## [Aim of the task]
From the records below, output exactly the lines starting at the line with "You are a GUI" and ending at the line with "[More menu choices] (300, 107)", both of them included, but no pictures.

## [Material provided]
Segment Open

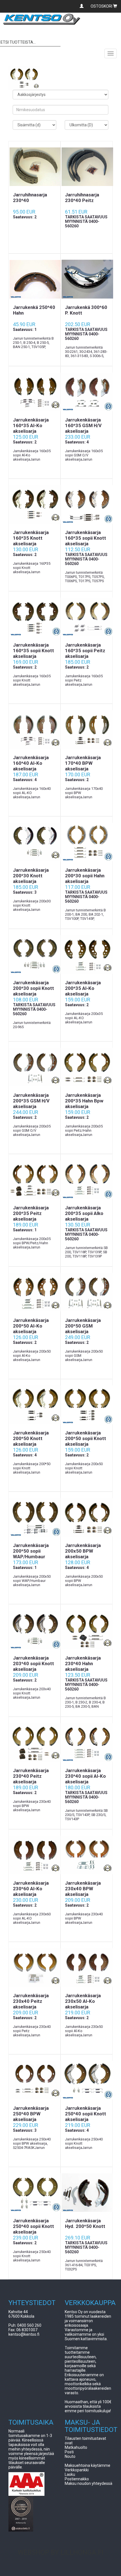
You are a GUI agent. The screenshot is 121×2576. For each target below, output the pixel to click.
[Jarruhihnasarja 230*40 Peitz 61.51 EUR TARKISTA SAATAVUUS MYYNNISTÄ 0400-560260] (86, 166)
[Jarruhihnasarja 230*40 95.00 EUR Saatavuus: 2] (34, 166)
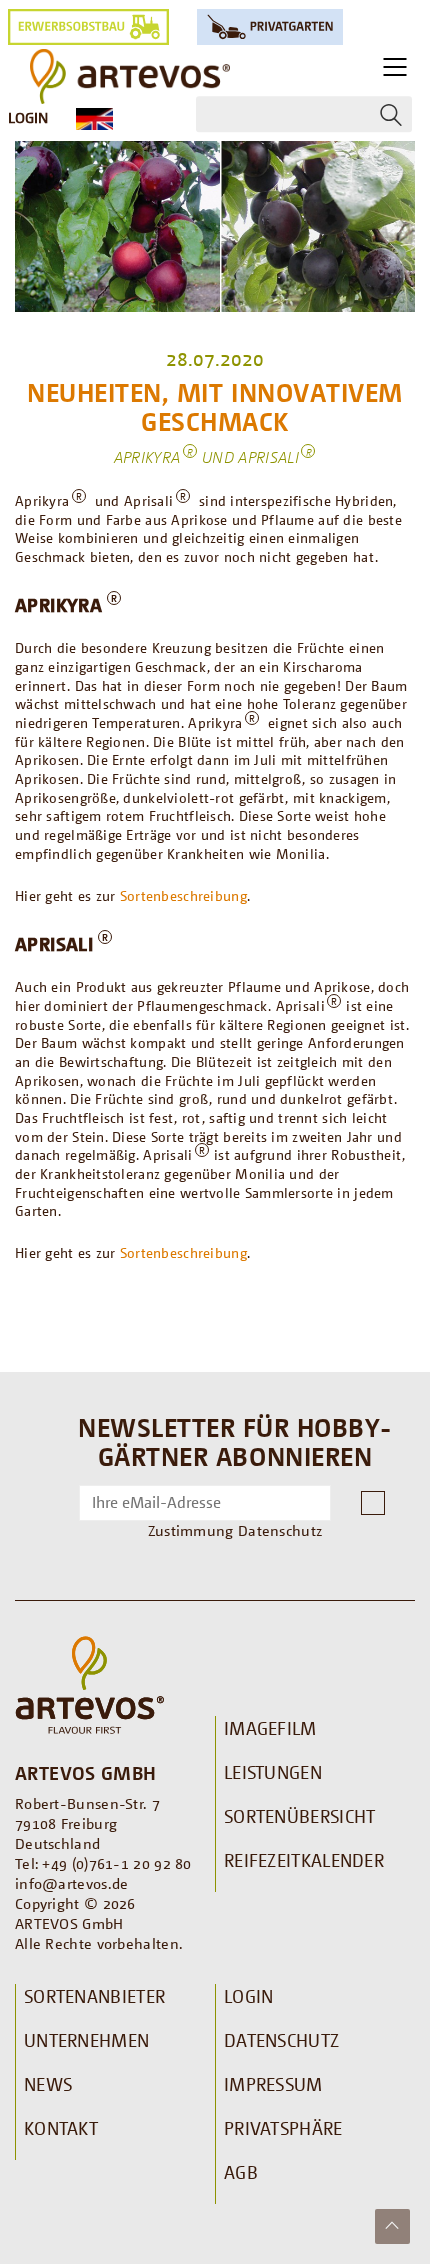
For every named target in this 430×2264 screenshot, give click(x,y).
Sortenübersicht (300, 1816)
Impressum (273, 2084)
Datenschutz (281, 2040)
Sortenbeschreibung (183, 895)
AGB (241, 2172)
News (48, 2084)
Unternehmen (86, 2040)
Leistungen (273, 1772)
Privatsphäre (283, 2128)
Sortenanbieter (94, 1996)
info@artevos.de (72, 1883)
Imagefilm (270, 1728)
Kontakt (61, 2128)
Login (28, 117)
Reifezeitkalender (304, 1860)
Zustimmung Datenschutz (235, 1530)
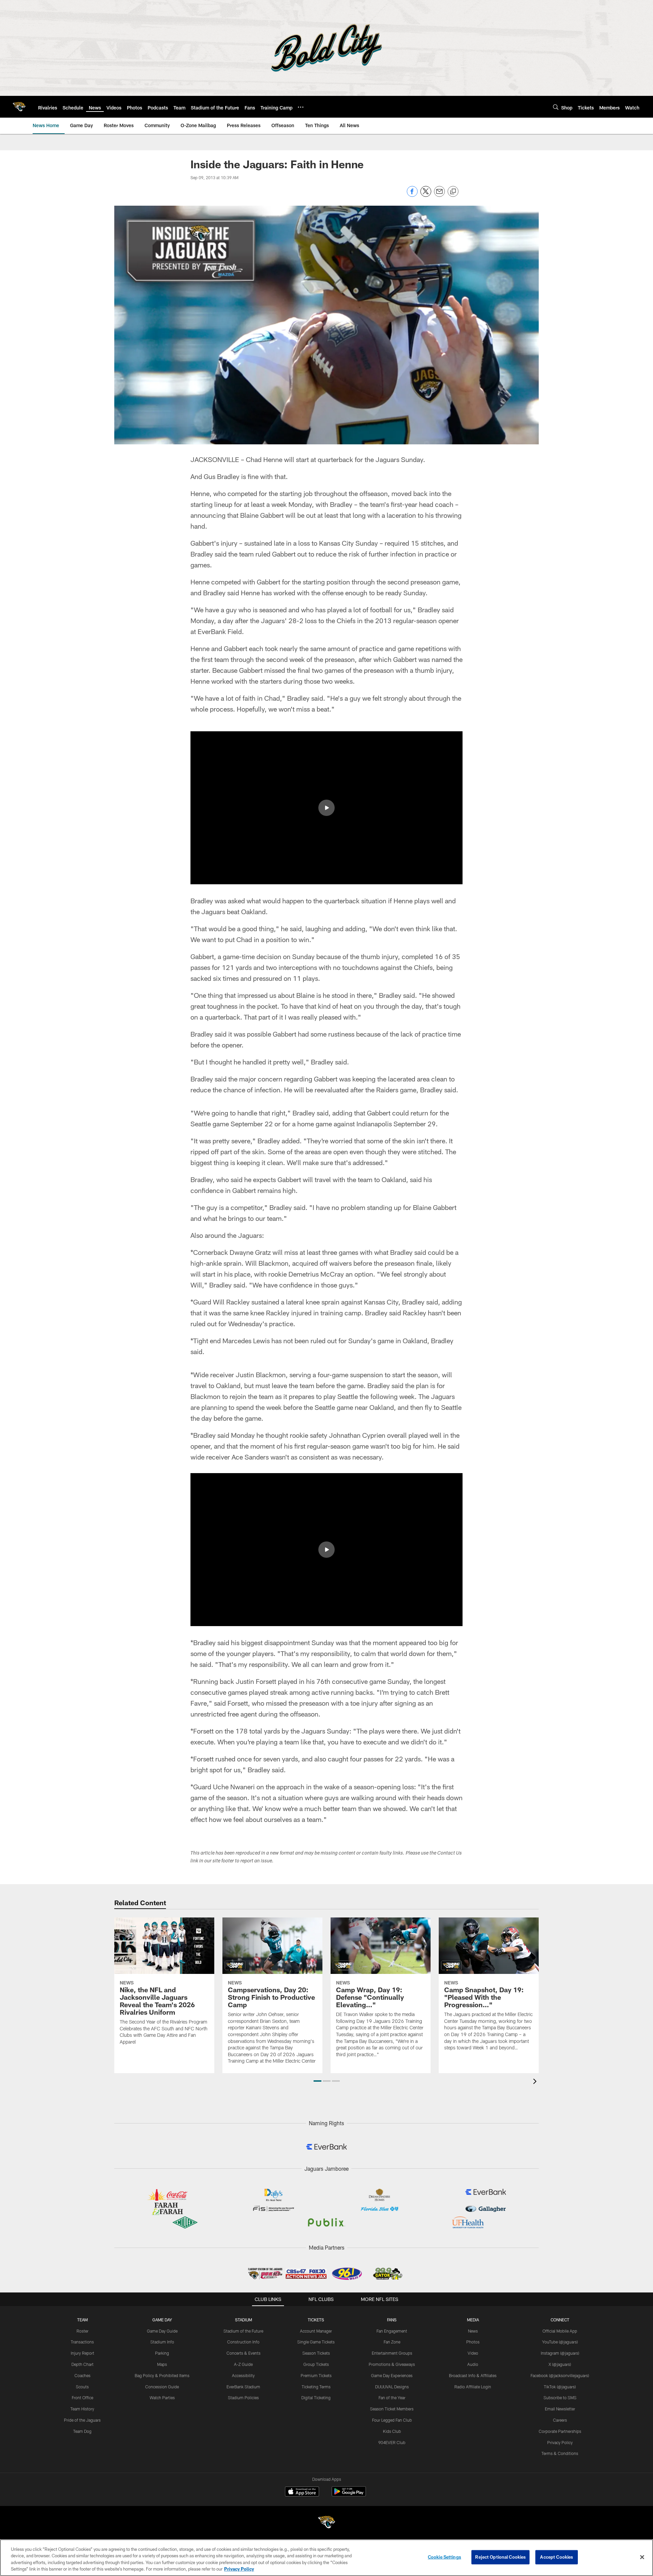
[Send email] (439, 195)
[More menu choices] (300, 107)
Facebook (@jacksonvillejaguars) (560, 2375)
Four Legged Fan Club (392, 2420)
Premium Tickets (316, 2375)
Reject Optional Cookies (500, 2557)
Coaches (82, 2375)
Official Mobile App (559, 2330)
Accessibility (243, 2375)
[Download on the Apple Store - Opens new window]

Segment Closed
Segment Open

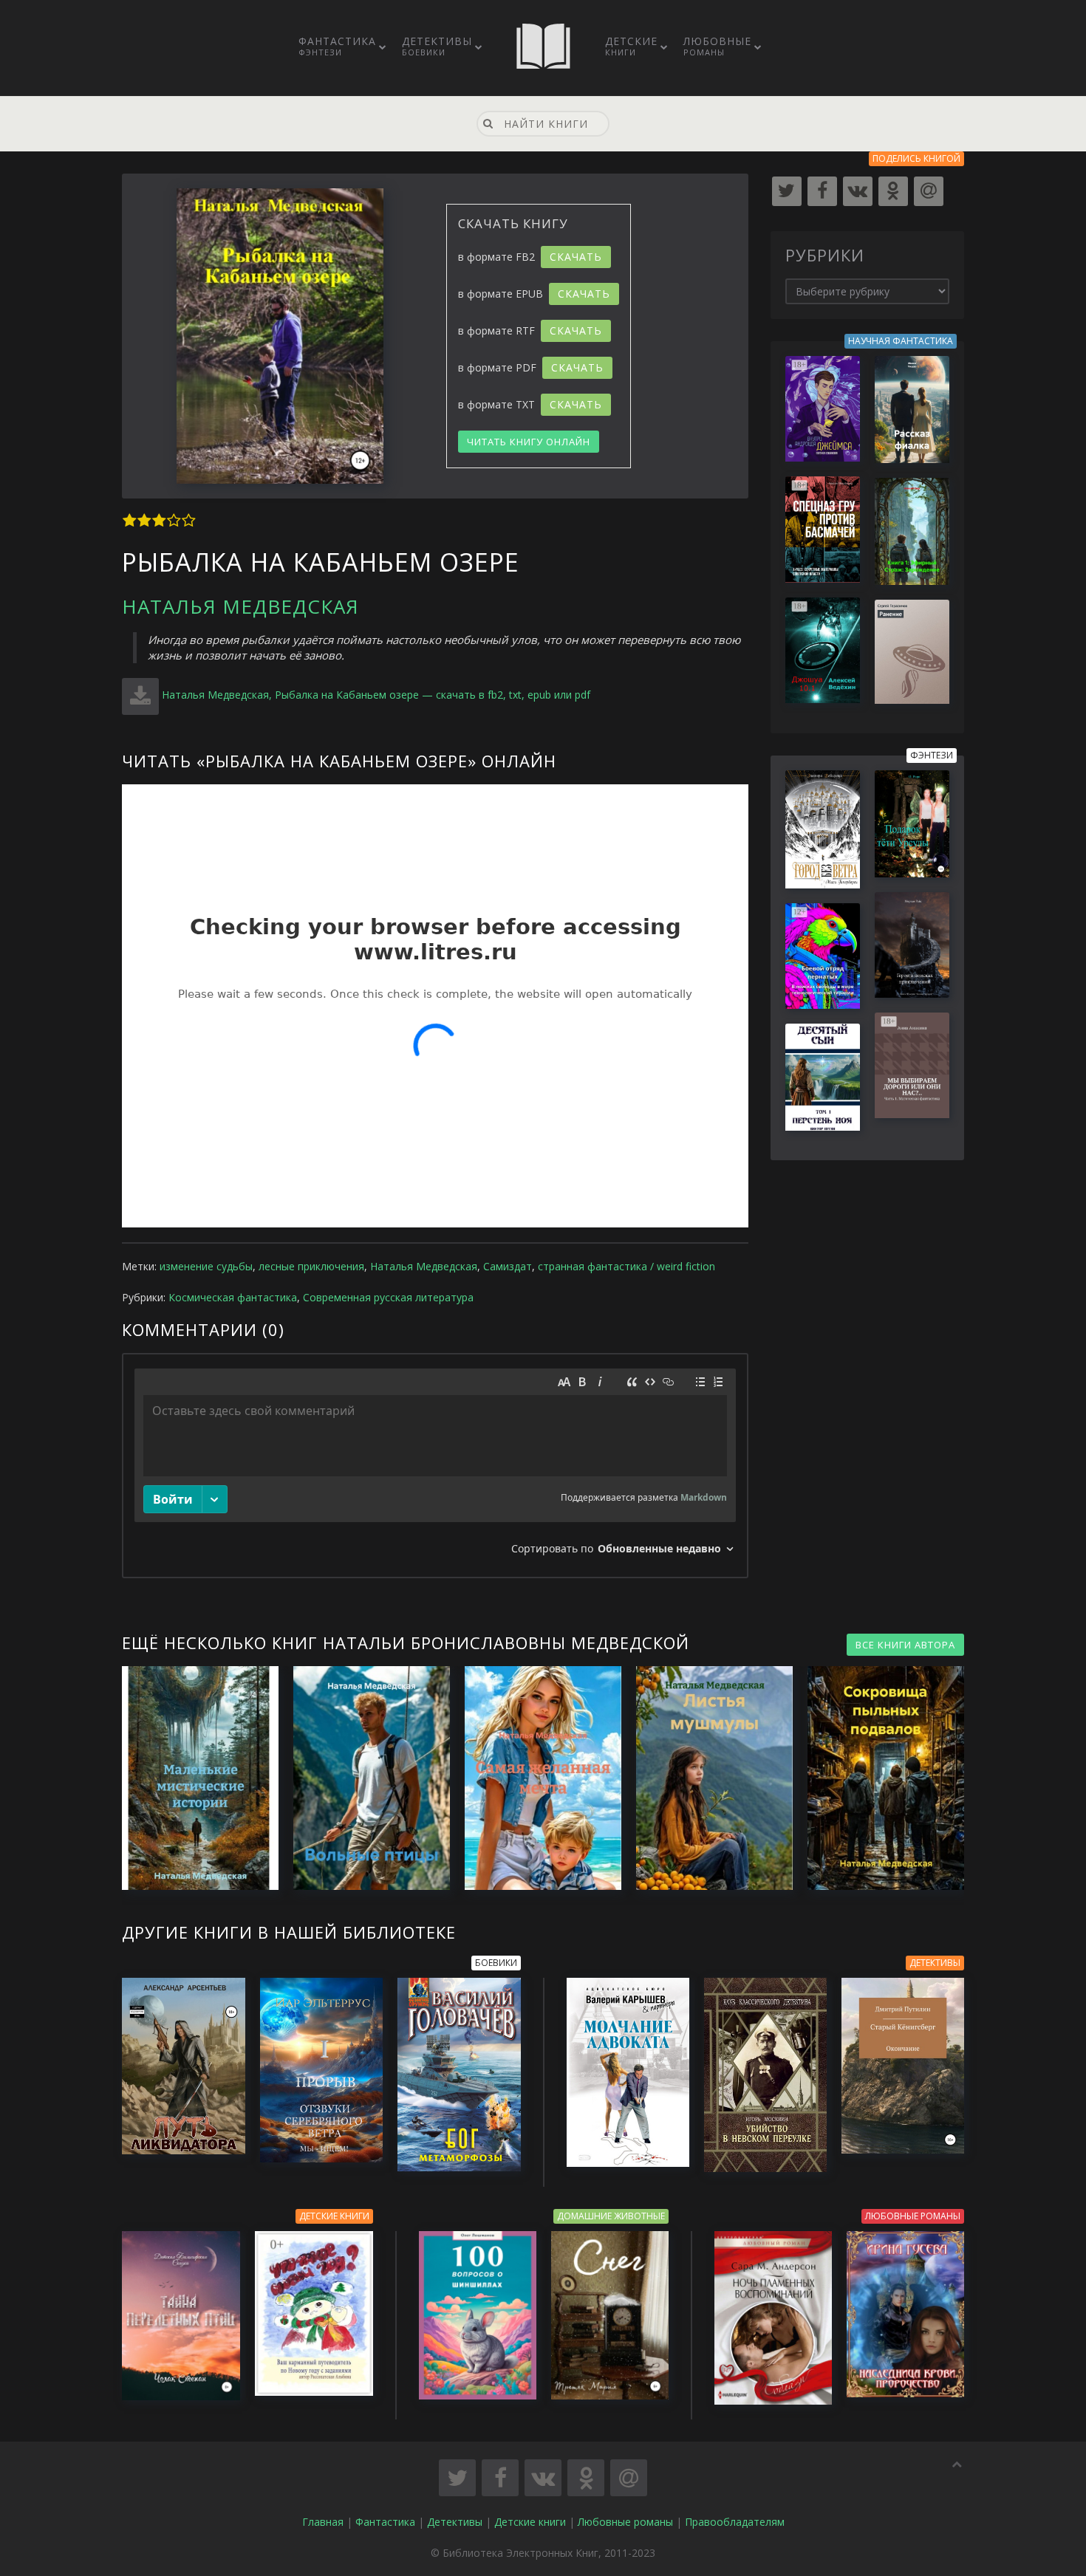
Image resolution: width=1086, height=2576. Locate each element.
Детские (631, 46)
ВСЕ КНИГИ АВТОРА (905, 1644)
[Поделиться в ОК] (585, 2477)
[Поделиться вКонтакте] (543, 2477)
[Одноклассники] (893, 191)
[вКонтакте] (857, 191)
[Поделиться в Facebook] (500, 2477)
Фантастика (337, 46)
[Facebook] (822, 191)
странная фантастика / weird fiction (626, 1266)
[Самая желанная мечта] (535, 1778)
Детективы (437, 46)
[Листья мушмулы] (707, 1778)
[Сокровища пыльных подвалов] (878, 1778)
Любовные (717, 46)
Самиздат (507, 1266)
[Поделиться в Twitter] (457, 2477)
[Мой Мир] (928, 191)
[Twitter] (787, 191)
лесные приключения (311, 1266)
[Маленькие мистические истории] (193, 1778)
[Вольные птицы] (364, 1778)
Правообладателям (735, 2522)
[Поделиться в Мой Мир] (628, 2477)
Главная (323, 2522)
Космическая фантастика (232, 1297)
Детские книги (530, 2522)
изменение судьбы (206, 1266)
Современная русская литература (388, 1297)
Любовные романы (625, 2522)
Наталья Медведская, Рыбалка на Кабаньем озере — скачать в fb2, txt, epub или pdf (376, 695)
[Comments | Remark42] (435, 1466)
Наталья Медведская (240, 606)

Segment Closed

## [Solution for this task]
You are a GUI agent. The screenshot is 121×2576. For each target below, output the pixel to click.
[Jarruhihnasarja 230*40 Peitz 61.51 EUR TARKISTA SAATAVUUS MYYNNISTÄ 0400-560260] (86, 166)
[Jarruhihnasarja 230*40 95.00 EUR Saatavuus: 2] (34, 166)
For every named target in this 430×2264 screenshot, give click(x,y).
Sortenübersicht (300, 1816)
Impressum (273, 2084)
Datenschutz (281, 2040)
Sortenbeschreibung (183, 895)
AGB (241, 2172)
News (48, 2084)
Unternehmen (86, 2040)
Leistungen (273, 1772)
Privatsphäre (283, 2128)
Sortenanbieter (94, 1996)
info@artevos.de (72, 1883)
Imagefilm (270, 1728)
Kontakt (61, 2128)
Login (28, 117)
Reifezeitkalender (304, 1860)
Zustimmung Datenschutz (235, 1530)
[Send email] (439, 195)
[More menu choices] (300, 107)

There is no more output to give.